Thoughts on Devyani Khobragade’s op-ed on Indrani Mukherjea and Feminism

Devyani K.

A friend sent me the following article by the previously infamous Devyani Khobragade, she who is/was the India Foreign Service officer accused of unfairness, slavery and such and was poorly treated when she was arrested and held by the American authorities. In this article, she ponders on the unfair treatment of the current leading lady of tabloid-fare and speculation – the infamous Indrani Mukherjea, accused of a laundry list of lies and manipulations but most prominently of having coldly and calculatingly killed the woman who she made the world believe was her sister but was in fact her daughter.

I am always hit by a mixture of amazement, amusement and face-palming by such things – the things that the human mind is capable of not just considering but actively believing to be true.
Not unlike the excessively radical fundamentalist who refuses to see any reason, even from their own fellow believers who are not quite as tunnel-visioned.

Indrani M.
Indrani M.

The sad part of this article is that a certain basic point (i.e, “a strong, unrepressed, woman, aware of her sexuality” and for a women in this modern day to be able to not have to be “wife and mother” alone or at all and simply be whatever she wants to be – even if that is someone driven purely by ambition, power, money, idealism, art, whatever) is a valid point in and of itself. This is something that society should try to aspire to where there are no “standard roles” and no “place” for any person that they should know is theirs to have to live with. Everyone should be able to pursue what Plato called the “telos”, the thing you believe you are meant to become.
Whatever that might be.

Unfortunately for this (pardon my lingo) self-absorbed ignorant dumbass, this is not a matter of societal order or norms. This is about someone who may have started out with the good intention of getting out of a bad place and aiming high, but (a) there is a reason we have the saying that the road to hell is paved with good intentions and (b) truly exceptional would a situation have to be where the ends justify the means. This situations ends do not even remotely justify the means.

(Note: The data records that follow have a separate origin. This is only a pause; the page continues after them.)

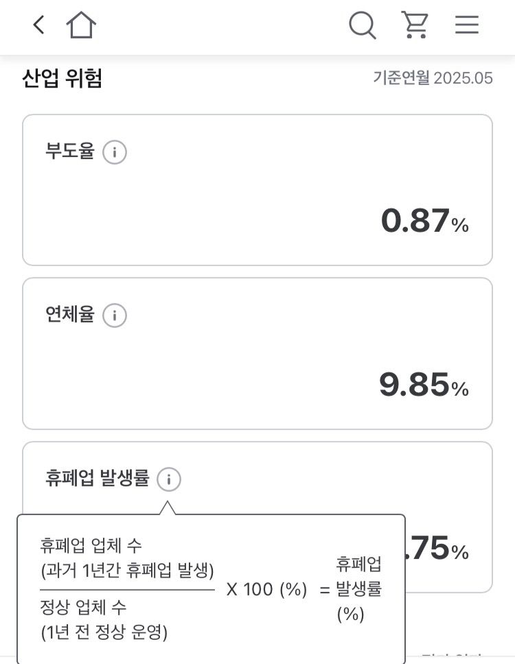Open the home page icon
The image size is (515, 664).
81,25
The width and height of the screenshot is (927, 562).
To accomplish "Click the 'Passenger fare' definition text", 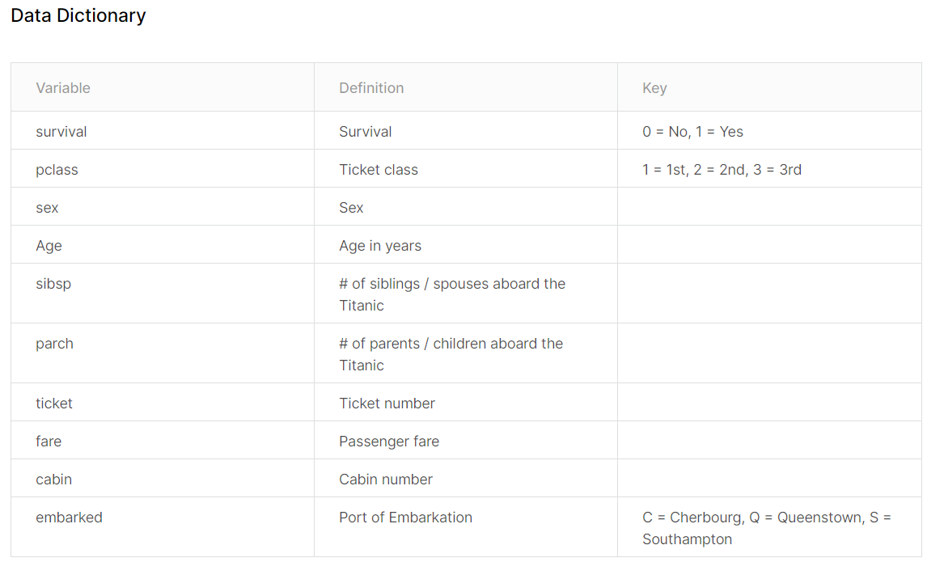I will tap(389, 442).
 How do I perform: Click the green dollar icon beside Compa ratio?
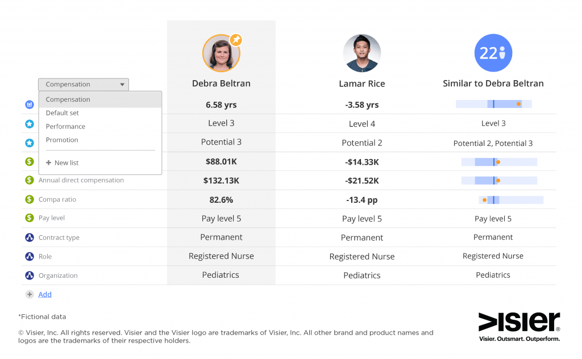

This degree of lying, this degree of manipulative behaviour. Coldly plotting things like murder and of not just family, but your own child. You don’t have to be a saint to feel that there is something fundamentally very, very wrong and very, well, evil in the mindset. Either that or she is an amoral sociopath who just is incapable of realising what she did was wrong and feels no remorse or hesitation beyond knowing intellectually that “people think it’s bad so we should hide and do it”.Is a femme fatale a good thing?In fiction? Yes, for entertainment. But even there she is pretty much the worst thing to happen to all the other characters – male or female. And what makes her a femme fatale is usually that she came from a bad place in her past life or she is just a bad person. Neither is something to aspire toward.

There is a HUGE difference between a strong, independant woman who wears what she likes, lives her life the way that makes her happy and fights to make her own choices – and a femme fatale who is a damaged person that manipulates others for often poor reasons, on the fly and for selfish gain with little to no regard for what it costs anyone else no matter who they are or how heavy that cost.
However you look at it, her actions cannot be justified away and unless a sudden burst of evidence comes forth to contradict what stands against her, she is a danger to people around her and incapable of functioning under existing fair ethical and moral standards (shaky though they seem at times, more so these days here in India with the notable upswing in hate-mongering).
That Khobragade actually believes any of what she says in the article, for me says a lot about her state of mind and I have to admit, I’m curious to see what any of you out there have to think of her views here.